Me senté en el filo del muro de cara a la espectacular vista que ofrecía los colores rojos y verdes de la Navidad. Toda la ciudad tan bien adornada deslumbraba frente a los ojos de todos los turistas que ante sus gestos de sorpresa nunca habían visto nada parecido. Podía decir que yo ya estaba acostumbrada a lo que ellos tanto admiraban, pero tan sólo permanecía allí sentada con un propósito. Según me habían contado, si veías una estrella fugaz y pedías un deseo, se cumplía, y quería comprobar si eran ciertos todos aquellos rumores.
Su aliento en mi nunca, me estremeció. Me volví con rapidez, pero él ya estaba sentándose junto a mí.

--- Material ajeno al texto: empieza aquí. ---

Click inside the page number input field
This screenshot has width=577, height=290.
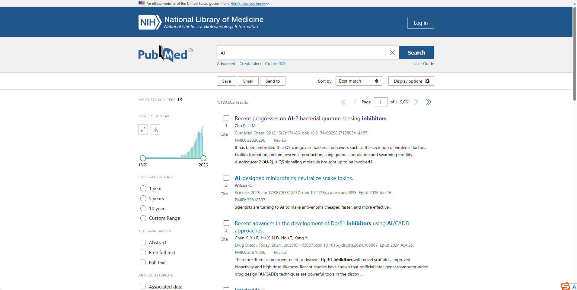click(x=380, y=102)
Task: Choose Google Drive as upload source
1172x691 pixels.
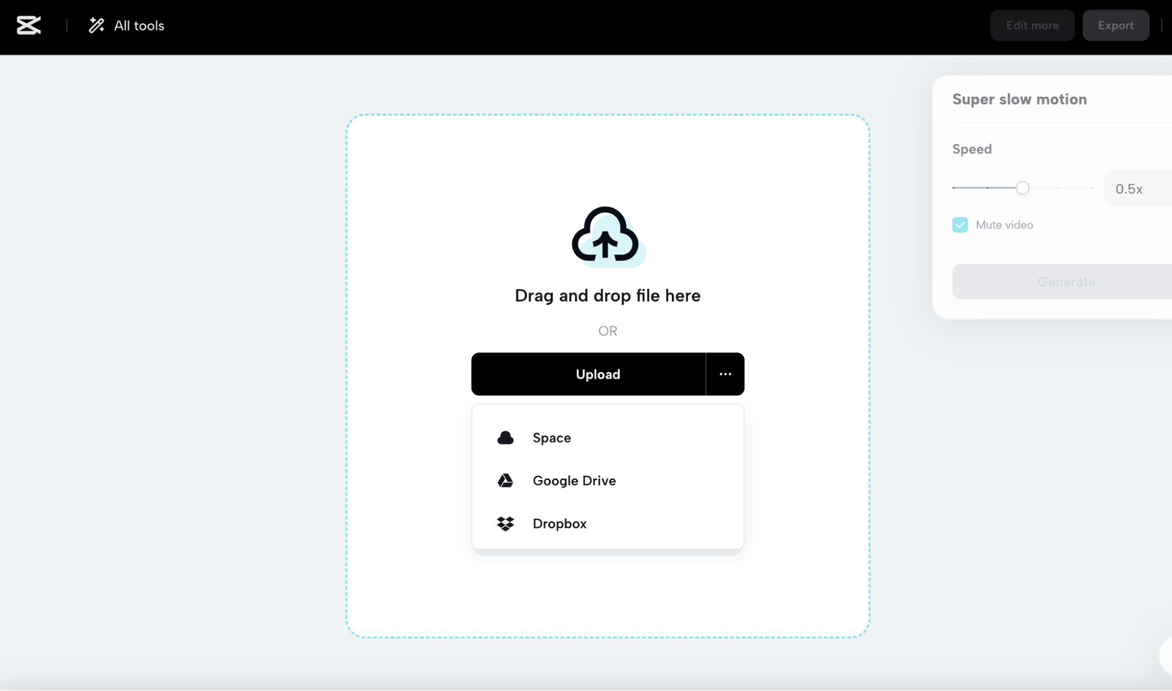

—¿Qué haces aquí? —le pregunté mirándole fijamente a los ojos.
—Es el último día del año, quedan tan solo unos segundos para ver explotar los fuegos artificiales —hizo una breve pausa justo cuando los fuegos artificiales empezaron aparecer en el horizonte— y quería asegurarme de besarte en el momento adecuado —se abalanzó sobre mí y me besó.
Me separé de él un instante y le miré aturdida sin poder creer lo que acababa de ocurrir. Mi corazón palpitaba con fuerza en cada rincón de mi cuerpo y mi mente no era capaz de asimilar lo que acababa de ocurrir. Fui capaz de saborear sus labios que eran dulces contra los míos; sentir su respiración rozar mis mejillas; y sentir el tacto de sus dedos enredados en mi pelo. No podía negar la pura realidad, y por eso debía admitir que estaba enamorada de un idiota, que tan solo su presencia hacía que mi mundo se tambaleara. Tenía la necesidad de tenerlo de nuevo junto a mí, no sentado a mi lado mirándome con esos ojos del color del océano, sino, acariciendo cada ángulo de su rostro. Sus labios finos y tan bien perfilados, de los que toda una vida había estado enamorada y el último día del año, había besado. Tendría tal recuerdo en mi corazón como el tesoro que se encuentra en aquellos baúles escondidos y que son inalcanzables para todo aquel curioso que quiera saber que es lo que descolla dentro.